REPUBLIKA.CO.ID, YOGYAKARTA -- Lazismu melalui program Nusantara Berkurban untuk Indonesia Berkemajuan (NBIB) fokus mendistribusikan hewan kurban ke kawasan terluar, terdepan, dan tertinggal (3T). NBIB ingin berkontribusi dalam aspek peningkatan pendapatan masyarakat, penyadaran perilaku hidup sehat, sekaligus mengatasi masalah gizi buruk dan ketahanan pangan di kawasan 3T, serta kawasan padat, kumuh, dan kantong-kantong kemiskinan.
Lazismu juga menargetkan distribusi kurban ke daerah rawan bencana dan pascabencana, daerah rawan gizi buruk, daerah dakwah dai pedalaman, serta daerah serta santri/pesantren terpencil. Realita yang banyak dijumpai, pendistribusian daging kurban masih menumpuk di perkotaan dan tidak tersebar secara merata. Ada desa-desa terpencil yang tak tersentuh dan tak memperoleh hasil sembelihan daging kurban. Melihat fakta di lapangan, sinergi antarlembaga maupun komunitas dengan dukungan masyarakat dalam melakukan penyaluran hasil kurban ke kawasan 3T sangat penting.
Direktur Utama Lazismu, Andar Nubowo, mengatakan program kurban di kawasan 3T mensaratkan kolaborasi dan kebersamaan agar mereka yang jauh dari akses dapat merasakan kebahagiaan. “Kendati ada kawasan lain, kawasan 3T akan memberi arti bagi pekurban dan penerima manfaat,” ujarnya dalam keterangan tertulis yang diterima Republika.co.id, Rabu (30/8).
Faktor sulitnya akses menuju lokasi daerah pelosok dinilai bukanlah halangan untuk saling berbagi. Lazismu tak hanya sekadar menyalurkan hewan kurban, namun juga mengedukasi bagaimana tata cara berkurban mulai sejak merawat atau memperlakukan hewan kurban, serta tata cara penyembelihan yang sesuai syariat.

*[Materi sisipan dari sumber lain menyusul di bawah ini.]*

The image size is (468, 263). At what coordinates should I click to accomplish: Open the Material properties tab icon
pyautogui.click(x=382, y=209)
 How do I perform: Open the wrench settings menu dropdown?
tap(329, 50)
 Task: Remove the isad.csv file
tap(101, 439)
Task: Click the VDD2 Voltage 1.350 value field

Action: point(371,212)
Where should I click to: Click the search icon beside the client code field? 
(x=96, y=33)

Kisah menarik disampaikan salah satu peserta Kuliah Kerja Nyata Mahardika Bakti Nusantara (KKN-MBN) Universitas Muhammadiyah Yogyakarta (UMY), Muhammad Fuad Fachrudin. Tahun lalu, Fuad bersama rekan mahasiswa lainnya melaksanakan KKN di Kampung Warmon, Distrik Mayamuk, Kabupaten Sorong, Provinsi Papua Barat. “Kami membagikan satu ekor sapi untuk sekitar 150 kepala keluarga (KK) suku Kokoda dari Kampung Warmon dan sekitar 150 KK para transmigran dari desa Makbusun sehingga satu KK hanya mendapatkan setengah kilogram daging kurban,” ujarnya.
Untuk menuju ke lokasi tersebut, memerlukan perjalanan jalur darat selama kurang lebih dua jam dari Kota Sorong.

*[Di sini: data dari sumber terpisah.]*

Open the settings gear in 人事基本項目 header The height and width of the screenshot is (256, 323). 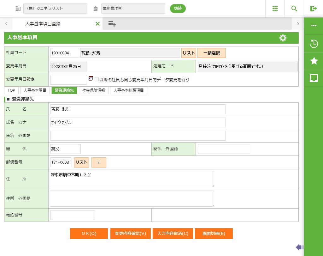pyautogui.click(x=283, y=38)
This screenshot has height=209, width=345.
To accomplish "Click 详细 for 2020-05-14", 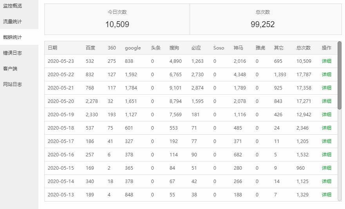I will click(326, 182).
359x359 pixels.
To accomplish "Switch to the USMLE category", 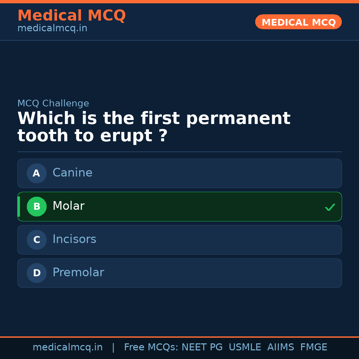I will (x=245, y=347).
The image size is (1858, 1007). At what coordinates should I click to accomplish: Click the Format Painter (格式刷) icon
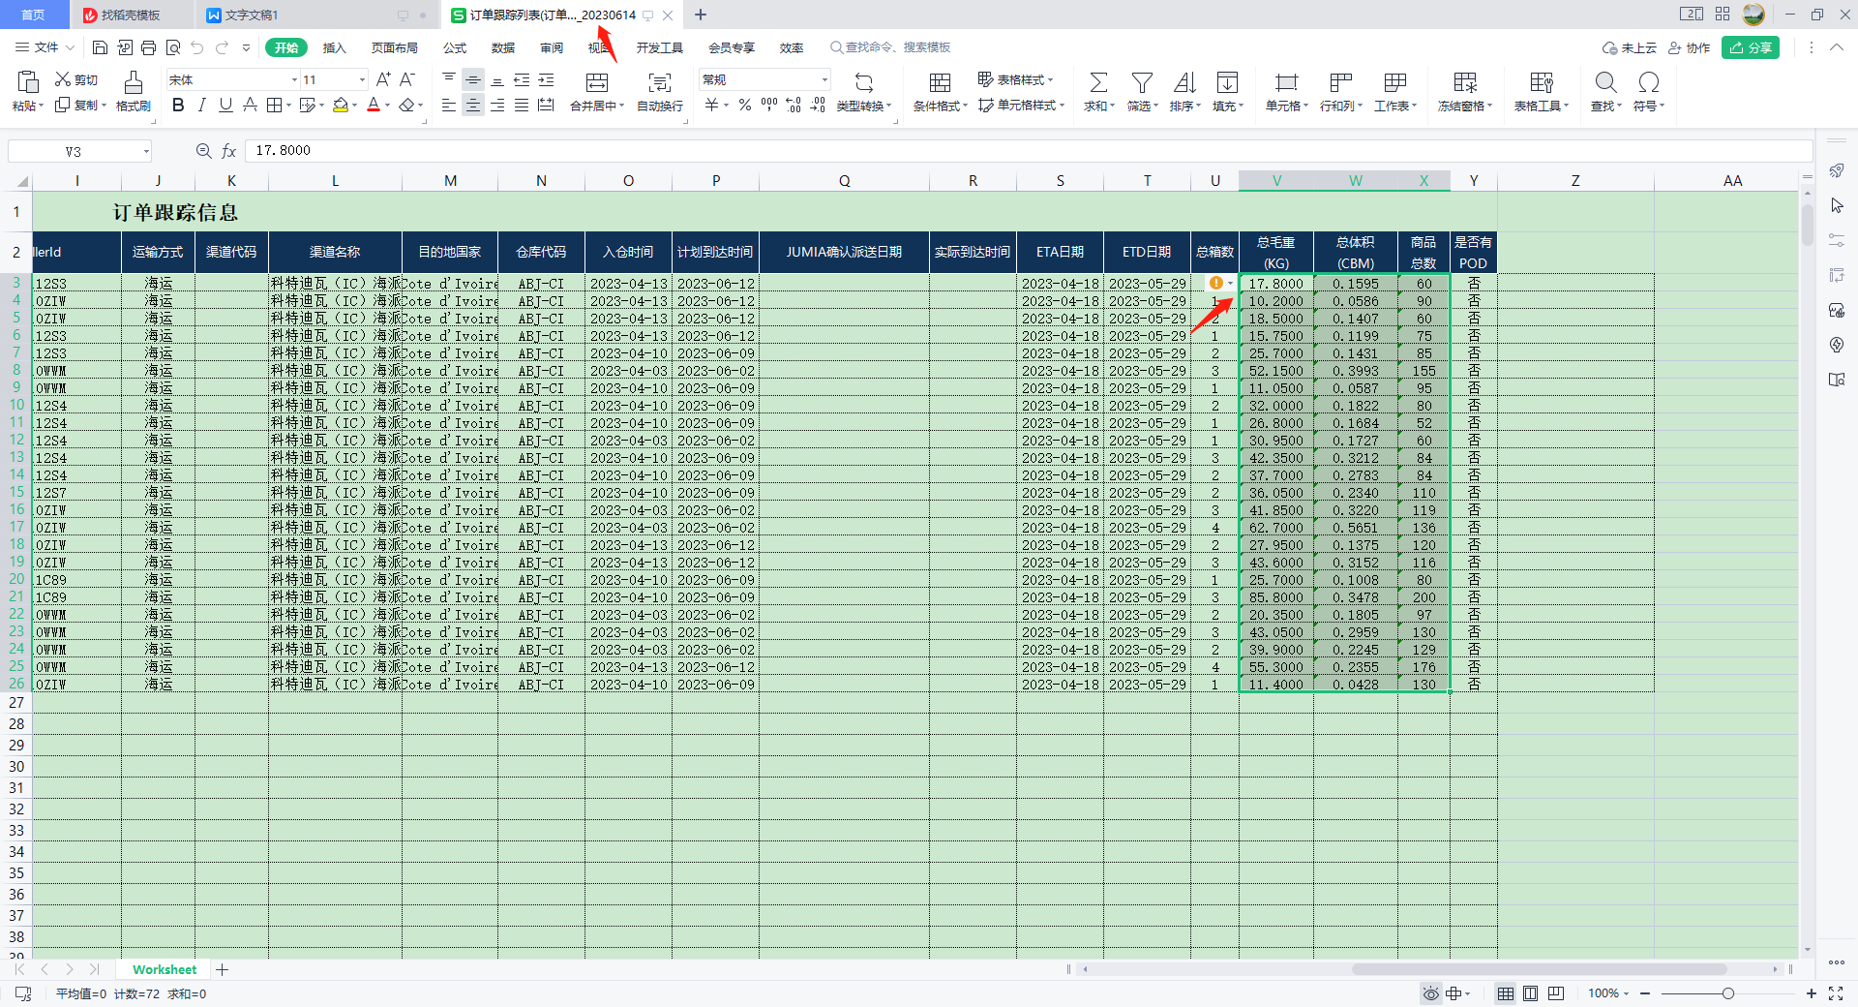pyautogui.click(x=134, y=83)
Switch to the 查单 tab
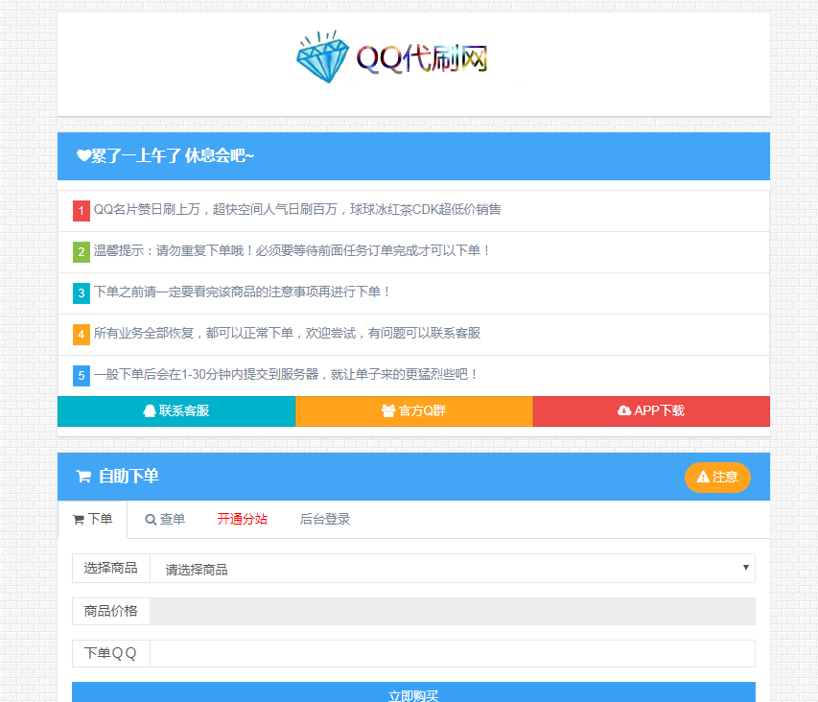 [x=163, y=519]
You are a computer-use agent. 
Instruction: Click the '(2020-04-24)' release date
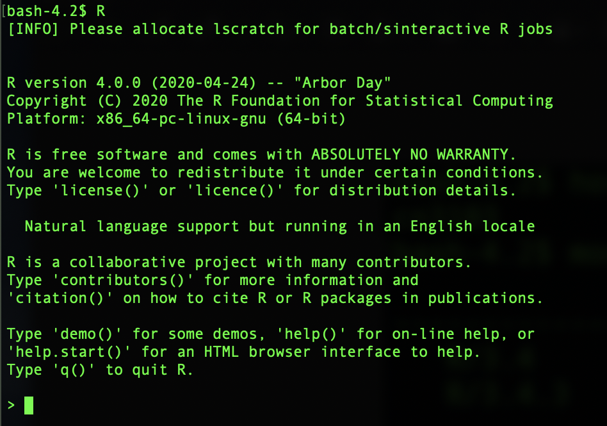click(204, 83)
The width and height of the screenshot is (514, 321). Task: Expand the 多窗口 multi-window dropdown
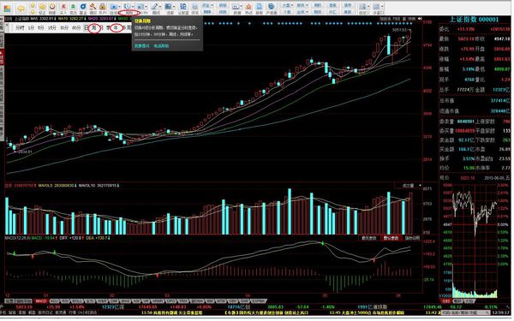382,7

Kampung Warmon, di sanalah bermukim Suku Kokoda yang terdiri dari 158 KK. Kebiasaan berburu dan meramu serta ketergantungan akan hasil alam masih melekat pada warga Suku Kokoda.
Menurut para mahasiswa, landasan ekonomi di kampung ini masih tradisional. Lahan pertanian masih terbuka, namun persoalannya warga masih sangat membutuhkan pengetahuan mengenai bercocok tanam yang benar.
Ketua Tim KKN-MBN UMY, Sukma Patriadjati, menceritakan langkah awal yang dilakukan tim adalah melakukan pendampingan terhadap petani mengenai bercocok tanam. Bersama warga para mahasiswa membuat bedengan, dilanjutkan dengan pengolahan lahan yang siap untuk penanaman bibit sayur-mayur dan tanaman palawija.
Permasalahan pokok adalah air tanah di sana masih mengandung kapur. Warga harus membeli air galon dengan harga mahal atau mengambil air di sumur dengan jarak tempuh sekitar 2 kilometer.
Berkaca pada tahun lalu, satu ekor sapi tak cukup untuk masyarakat Warmon. Untuk itu Lazismu menargetkan distribusi kurban ke kawasan 3T.